Online government services are increasingly regarded as critical national infrastructure. Because these services directly influence public trust, any disruption can have significant societal and political consequences. Yet their supporting infrastructures remain vulnerable to outages from natural disasters, geopolitical tensions, and targeted attacks. Central to their operation is the authoritative Domain Name System (DNS) infrastructure, the single source of truth that maps government domain names to service endpoints. While indispensable, this infrastructure also represents a potential and critical point of system failure. In this paper, we introduce a comprehensive assessment framework with purpose-designed mechanisms to systematically evaluate the operational resilience of authoritative DNS infrastructure supporting government services. Complementing prior studies on website hosting, recursive resolution, and DNS record integrity, our work provides a holistic view of authoritative DNS operation.
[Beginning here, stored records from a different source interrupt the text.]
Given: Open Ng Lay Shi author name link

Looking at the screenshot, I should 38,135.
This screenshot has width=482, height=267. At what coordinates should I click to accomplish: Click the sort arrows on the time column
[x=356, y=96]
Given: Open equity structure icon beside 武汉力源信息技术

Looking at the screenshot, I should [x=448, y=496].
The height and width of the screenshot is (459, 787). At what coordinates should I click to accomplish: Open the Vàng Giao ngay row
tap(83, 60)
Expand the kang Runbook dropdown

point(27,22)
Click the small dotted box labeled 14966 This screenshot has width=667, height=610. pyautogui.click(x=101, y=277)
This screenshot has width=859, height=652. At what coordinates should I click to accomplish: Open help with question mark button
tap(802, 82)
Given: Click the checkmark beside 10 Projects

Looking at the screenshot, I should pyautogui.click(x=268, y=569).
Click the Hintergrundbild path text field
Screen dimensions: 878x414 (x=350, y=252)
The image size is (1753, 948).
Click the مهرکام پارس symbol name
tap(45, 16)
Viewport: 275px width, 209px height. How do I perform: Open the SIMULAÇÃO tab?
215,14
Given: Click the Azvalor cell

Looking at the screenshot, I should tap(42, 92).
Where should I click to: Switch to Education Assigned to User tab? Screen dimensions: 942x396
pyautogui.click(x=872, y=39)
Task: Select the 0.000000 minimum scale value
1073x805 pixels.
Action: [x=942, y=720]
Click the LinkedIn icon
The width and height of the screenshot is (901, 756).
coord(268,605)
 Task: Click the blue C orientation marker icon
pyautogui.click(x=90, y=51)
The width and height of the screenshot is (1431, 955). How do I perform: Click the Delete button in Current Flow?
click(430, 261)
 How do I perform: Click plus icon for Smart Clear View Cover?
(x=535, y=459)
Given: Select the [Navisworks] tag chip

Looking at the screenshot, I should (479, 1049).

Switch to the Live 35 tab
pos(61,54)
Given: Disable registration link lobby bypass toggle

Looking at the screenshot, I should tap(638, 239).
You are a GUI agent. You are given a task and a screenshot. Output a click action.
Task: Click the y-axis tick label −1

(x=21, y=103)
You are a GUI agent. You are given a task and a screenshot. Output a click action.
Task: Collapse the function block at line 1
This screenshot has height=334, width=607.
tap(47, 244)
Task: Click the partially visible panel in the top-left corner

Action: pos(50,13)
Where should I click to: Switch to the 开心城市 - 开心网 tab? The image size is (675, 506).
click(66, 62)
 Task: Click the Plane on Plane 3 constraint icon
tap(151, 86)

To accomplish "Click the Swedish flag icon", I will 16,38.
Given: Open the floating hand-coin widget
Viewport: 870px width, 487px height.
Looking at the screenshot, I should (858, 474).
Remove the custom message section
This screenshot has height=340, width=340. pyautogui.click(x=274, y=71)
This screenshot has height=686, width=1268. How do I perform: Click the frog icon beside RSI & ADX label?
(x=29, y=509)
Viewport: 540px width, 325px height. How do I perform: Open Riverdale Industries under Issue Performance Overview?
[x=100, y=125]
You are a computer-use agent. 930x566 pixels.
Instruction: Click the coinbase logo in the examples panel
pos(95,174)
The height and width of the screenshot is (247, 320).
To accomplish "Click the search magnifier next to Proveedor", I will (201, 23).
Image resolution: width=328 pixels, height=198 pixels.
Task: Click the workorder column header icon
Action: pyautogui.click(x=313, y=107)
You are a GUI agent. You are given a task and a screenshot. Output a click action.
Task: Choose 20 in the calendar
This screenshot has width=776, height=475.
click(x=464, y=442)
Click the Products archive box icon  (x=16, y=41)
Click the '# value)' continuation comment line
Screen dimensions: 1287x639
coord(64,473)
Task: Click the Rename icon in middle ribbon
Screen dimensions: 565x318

Our first contribution develops a multi-sourced data schema that characterizes a (government) domain's authoritative DNS infrastructure across four hierarchical levels: physical hosting infrastructure, server functionality, name servers, and individual hosting instances. Using data collected from six representative countries, our second contribution identifies resilience attributes at their finest applicable hierarchy across three operational phases: infrastructure placement, service configuration, and DNS record dispatch. Our method assigns numerical scores to each attribute and aggregates them algorithmically to enable consistent and cross-domain comparisons. We apply our method to government domains in the six countries, highlighting their strengths and weaknesses in authoritative DNS resilience and pinpointing operational practices that require improvement.

翻译：在线政府服务日益被视为关键的国家基础设施。由于这些服务直接影响公众信任，任何中断都可能带来重大的社会和政治后果。然而，其支持的基础设施仍易受自然灾害、地缘政治紧张局势和针对性攻击导致的故障影响。其运行的核心是权威域名系统（DNS）基础设施，作为将政府域名映射至服务端点的唯一真实来源。尽管不可或缺，该基础设施也代表了系统潜在的、关键的故障点。本文提出一个综合评估框架，采用专门设计的机制，系统性地评估支持政府服务的权威DNS基础设施的运行弹性。本研究补充了先前关于网站托管、递归解析和DNS记录完整性的工作，提供了权威DNS运行的整体视图。我们的第一个贡献是开发了一个多源数据模式，从四个层次结构表征（政府）域名的权威DNS基础设施：物理托管基础设施、服务器功能、域名服务器和个体托管实例。利用从六个代表性国家收集的数据，我们的第二个贡献在三个运行阶段（基础设施部署、服务配置和DNS记录分发）中，于其最细适用的层次上识别弹性属性。我们的方法为每个属性分配数值分数，并通过算法进行聚合，以实现一致且跨域的比较。我们将该方法应用于六个国家的政府域名，突出其在权威DNS弹性方面的优势与不足，并指出需要改进的运行实践。